• [Data supplied]
• • •

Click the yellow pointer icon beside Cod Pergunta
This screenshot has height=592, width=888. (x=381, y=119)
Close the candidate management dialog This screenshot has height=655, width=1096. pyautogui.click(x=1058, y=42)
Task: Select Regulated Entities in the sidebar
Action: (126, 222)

• • •

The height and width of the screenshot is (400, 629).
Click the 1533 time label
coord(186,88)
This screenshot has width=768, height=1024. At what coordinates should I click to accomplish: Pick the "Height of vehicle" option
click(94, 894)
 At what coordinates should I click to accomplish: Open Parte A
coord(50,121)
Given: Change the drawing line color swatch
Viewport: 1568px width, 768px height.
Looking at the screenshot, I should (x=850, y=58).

• • •

• [About this task]
Which lines above run from the one containing "Click the 1533 time label" down to the one containing "Given: Change the drawing line color swatch"? Repeat exactly those, both ends included, and nothing else.

• [Solution to the problem]
Click the 1533 time label
coord(186,88)
This screenshot has width=768, height=1024. At what coordinates should I click to accomplish: Pick the "Height of vehicle" option
click(94, 894)
 At what coordinates should I click to accomplish: Open Parte A
coord(50,121)
Given: Change the drawing line color swatch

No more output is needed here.